Debt Settlement Companies
Debt settlement programs typically are offered by for-profit companies, and involve the company negotiating with your creditors to allow you to pay a “settlement” to resolve your debt. The settlement is another word for a lump sum that's less than the full amount you owe. To make that lump sum payment, the program asks that you set aside a specific amount of money every month in savings.
Debt settlement companies usually ask that you transfer this amount every month into an escrow-like account to accumulate enough savings to pay off a settlement that is reached eventually. Further, these programs often encourage or instruct their clients to stop making any monthly payments to their creditors.
Debt Settlement Has Risks
Although a debt settlement company may be able to settle one or more of your debts, consider the risks associated with these programs before you sign up:
1. These programs often require that you deposit money in a special savings account for 36 months or more before all your debts will be settled. Many people have trouble making these payments long enough to get all (or even some) of their debts settled. They drop out the programs as a result. Before you sign up for a debt settlement program, review your budget carefully to make sure you are financially capable of setting aside the required monthly amounts for the full length of the program.
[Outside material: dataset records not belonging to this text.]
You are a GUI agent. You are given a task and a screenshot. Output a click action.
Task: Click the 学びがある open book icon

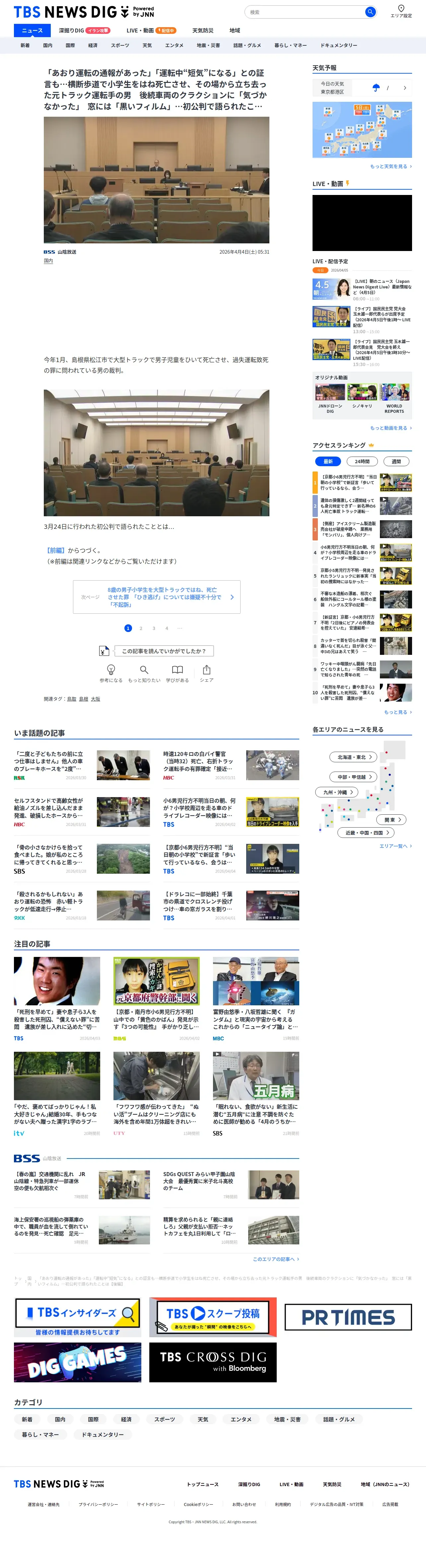(x=178, y=669)
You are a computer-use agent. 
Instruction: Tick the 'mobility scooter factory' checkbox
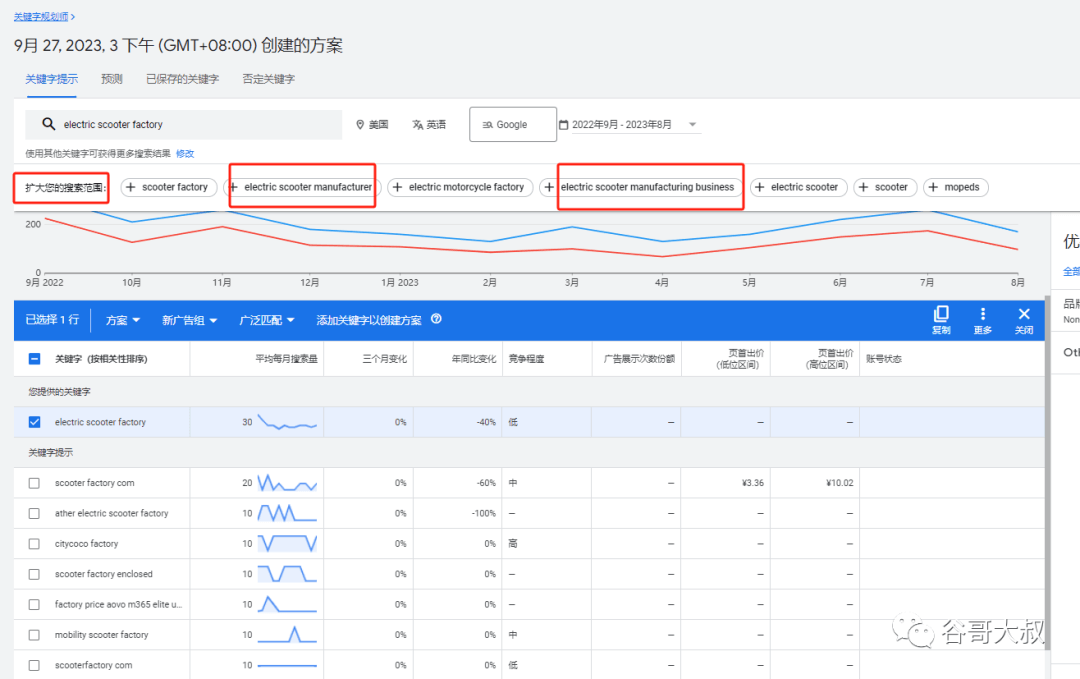[x=34, y=635]
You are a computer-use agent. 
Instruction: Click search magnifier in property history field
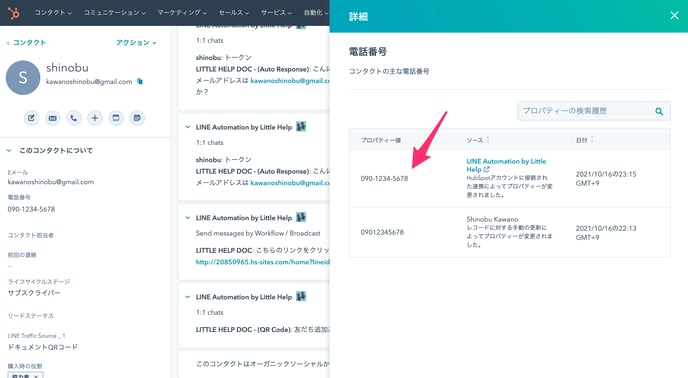point(659,112)
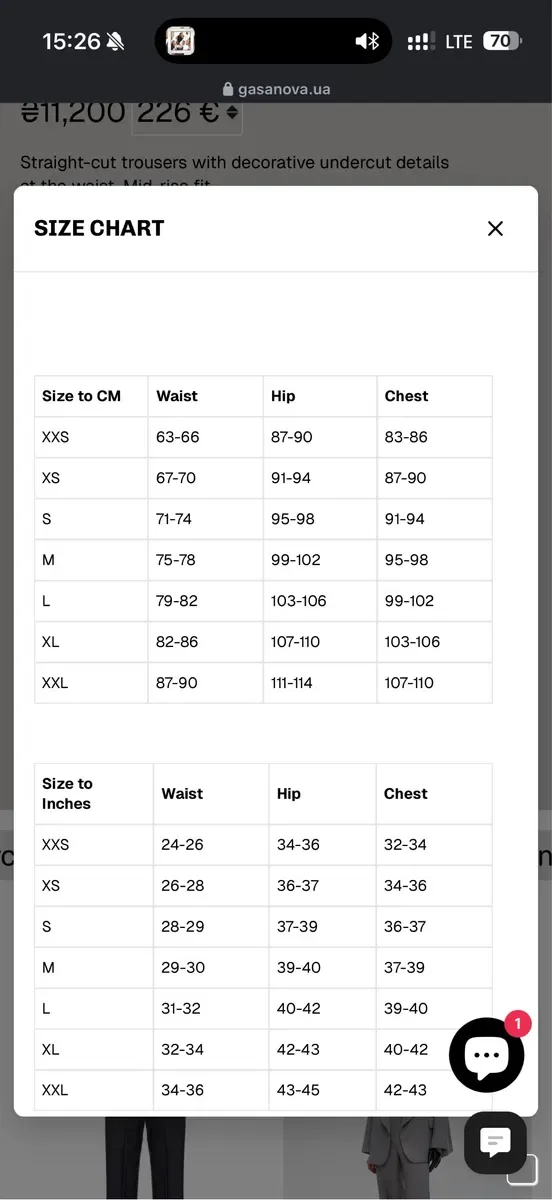Image resolution: width=552 pixels, height=1200 pixels.
Task: Tap the muted bell status icon
Action: (x=116, y=41)
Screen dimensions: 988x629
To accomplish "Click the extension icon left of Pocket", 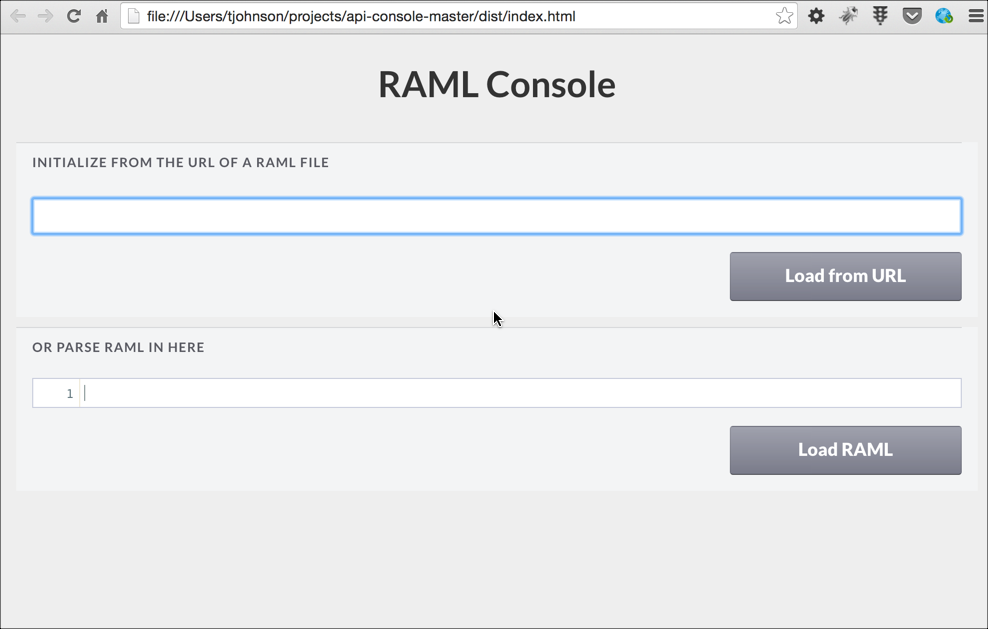I will tap(880, 16).
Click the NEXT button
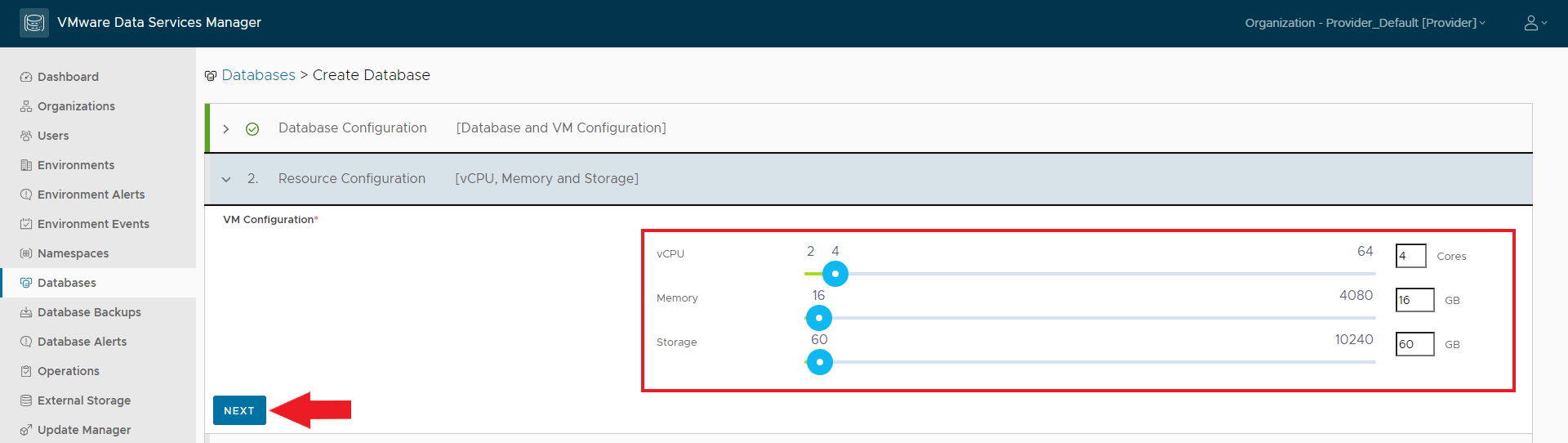The image size is (1568, 443). coord(239,410)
2. Your creditors have no obligation to agree to negotiate a settlement of the amount you owe. So there is a chance that your debt settlement company will not be able to settle some of your debts—even if you set aside the monthly amounts the program requires. Debt settlement companies also often try to negotiate smaller debts first, leaving interest and fees on large debts to grow.
3. Because debt settlement programs often ask—or encourage—you to stop sending payments directly to your creditors, they may have a negative impact on your credit report and other consequences. For example, your debts may continue to accrue late fees and penalties that can put you further in the hole. You also may get calls from your creditors or debt collectors requesting repayment. You could even be sued for repayment. In some instances, when creditors win a lawsuit, they have the right to garnish your wages or put a lien on your home.
Beware of Debt Settlement Scams
Some companies offering debt settlement programs may engage in deception and fail to deliver on the promises they make — for example, promises or “guarantees” to settle all your credit card debts for, say, 30 to 60 percent of the amount you owe. Other companies may try to collect their own fees from you before they have settled any of your debts — a practice prohibited under the FTC’s Telemarketing Sales Rule (TSR) for companies engaged in telemarketing these services. Some fail to explain the risks associated with their programs: for example, that many (or most) consumers drop out without settling their debts, that consumers’ credit reports may suffer, or that debt collectors may continue to call you.
Avoid doing business with any company that promises to settle your debt if the company:
• charges any fees before it settles your debts
• touts a "new government program" to bail out personal credit card debt
• guarantees it can make your unsecured debt go away
• tells you to stop communicating with your creditors, but doesn’t explain the serious consequences
• tells you it can stop all debt collection calls and lawsuits
• guarantees that your unsecured debts can be paid off for pennies on the dollar
In Texas, debt settlement companies are regulated under both state and federal laws. These companies negotiate with creditors to allow consumers to pay a reduced amount on their debts. Texas Finance Code Chapter 394, which is also known as the Debt Management and Settlement Services Act, provides specific regulations for debt settlement services. This includes requiring these companies to be registered with the state, providing clear and detailed disclosures to consumers, and prohibiting the collection of upfront fees before settling a consumer's debts. Additionally, the Federal Trade Commission's Telemarketing Sales Rule (TSR) prohibits debt settlement companies from charging advance fees before they have successfully settled or reduced a consumer's debt. Consumers should be aware of the risks associated with debt settlement, such as potential damage to credit scores, the accumulation of late fees and penalties, and the possibility of legal action by creditors. It's important for consumers to thoroughly research and consider the implications before enrolling in a debt settlement program and to be cautious of companies that make unrealistic promises or violate regulations by charging upfront fees or misrepresenting their services.